That's at best the average cost. You can also deliver a few terabytes for something like $3 in postage if you ship a tape, but that average cost would be deceptively low if you were trying to use that bandwidth to watch Netflix.
The real cost is building the infrastructure to handle higher and higher peak bandwidth. Suppose you're Comcast with 20 million subscribers, half of whom are trying to watch 5Mbit Super-HD Netflix during prime time. That's 5 terabit, and even if you could agree with Netflix's providers to divide it up geographically, it's still an outrageous amount of bits to figure out how to ship.
I don't understand: If under total load, with every customer pulling the maximum possible bandwidth simultaneously, Comcast could give you 250Kbps, you want them to sell a product that only gives you 250Kbps all the time just so their advertising will be accurate?

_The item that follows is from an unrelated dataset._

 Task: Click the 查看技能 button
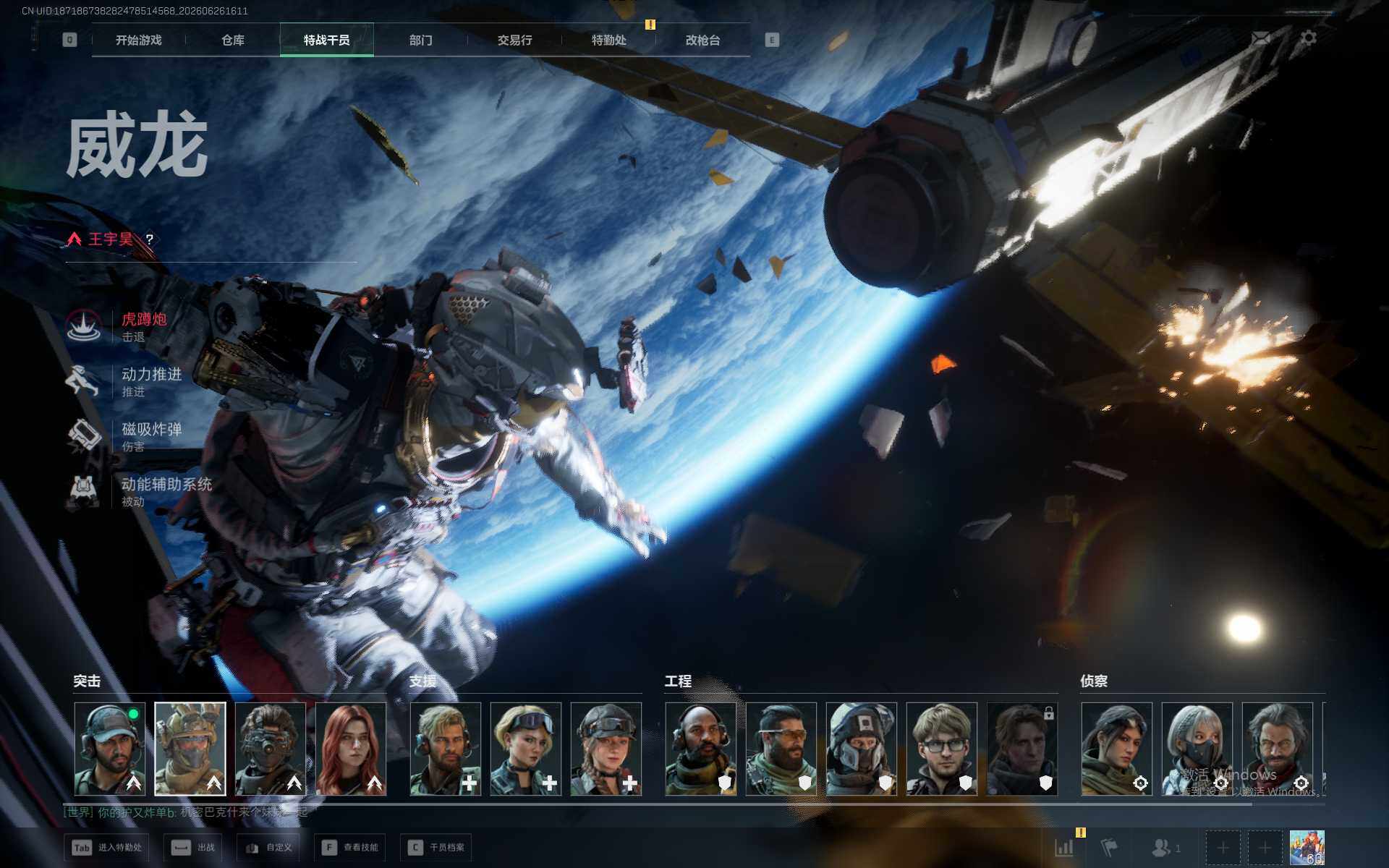coord(351,847)
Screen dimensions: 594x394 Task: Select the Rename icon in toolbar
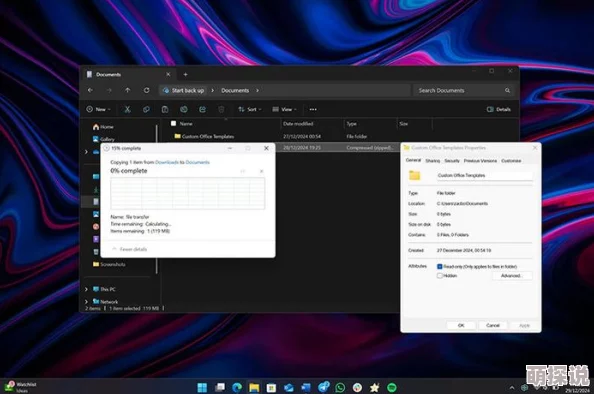coord(184,109)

Like everything else, there's fine print: 20Mbps or whatever is described as a maximum speed, and many people actually see burst speeds that high. But as it would be unreasonable to be upset you can't get 20Mbps to Nigeria, it's also somewhat unreasonable to be completely upset at Comcast that you can't get 20Mbps to Netflix if Netflix is paying for cheap ISPs that won't fairly peer. I'm not sufficiently informed to take sides in that dispute, but I can easily imagine that Cogent (for example) is dumping way more traffic into Comcast than Comcast is dumping into it, and trying to get away without paying for that disparity.
> If under total load, with every customer pulling the maximum possible bandwidth simultaneously, Comcast could give you 250Kbps, you want them to sell a product that only gives you 250Kbps all the time just so their advertising will be accurate?
No, their advertising just needs to be accurate! They need to say "250Kbp bandwidth, max peak 20Mb". The real number has to be the lead, not the BS peak number. There's a parallel here to audio amplifiers. Advertising the peak wattage and not the RMS is stupid and deceptive.
There are two key differences: the first is, as other people noted, that they should advertise that range rather than always marketing the highest number. “256KB guaranteed, up to 20Mbs” isn't any harder to sell than telling people they won't always be able drive 65MPH.
The bigger issue, however, is whether those limits are based on the underlying limits of the network or artificial caps: this is currently completely opaque. It'd be much better if they were forced to publish any traffic shaping performed so the consumer can actually make an informed decision. This might lead to other questions such as whether they should be refusing to deploy Netflix OpenConnect nodes which would be healthy – and no doubt a key factor in why they won't talk about it unless forced.
It is practically and theoretically impossible for Comcast (a residential ISP with asymmetrical connection speeds) to have a balanced traffic relationship with any Tier 1 ISP. Every typical internet behavior of a Comcast subscriber follows the pattern of sending a small request, and receiving a large amount of data (webpages, music, video, etc.) in return.
The cost of transferring each bit is exponentially decreasing as network equipment tracks Moore's law. Their costs are going down, not up.
What this is really about is damaging competitors to their cable TV operations. Wail about Netflix using a lot of bandwidth, never mind that the cost of providing that bandwidth is falling as fast as the demand for it is rising, and you can put on a good show for the regulators as to why you need to destroy Netflix and push everybody back onto U-verse and cable TV.
That depends entirely on whether you see bandwidth costs as revenue or an expense. For many of these companies it's both, but generally they make most their money from consumers, and in that case it's an expense (to the degree it's got an ongoing price at all, given peering arrangements).
Isn't the cost to deliver a gigabyte of traffic something less than five cents, and decreasing?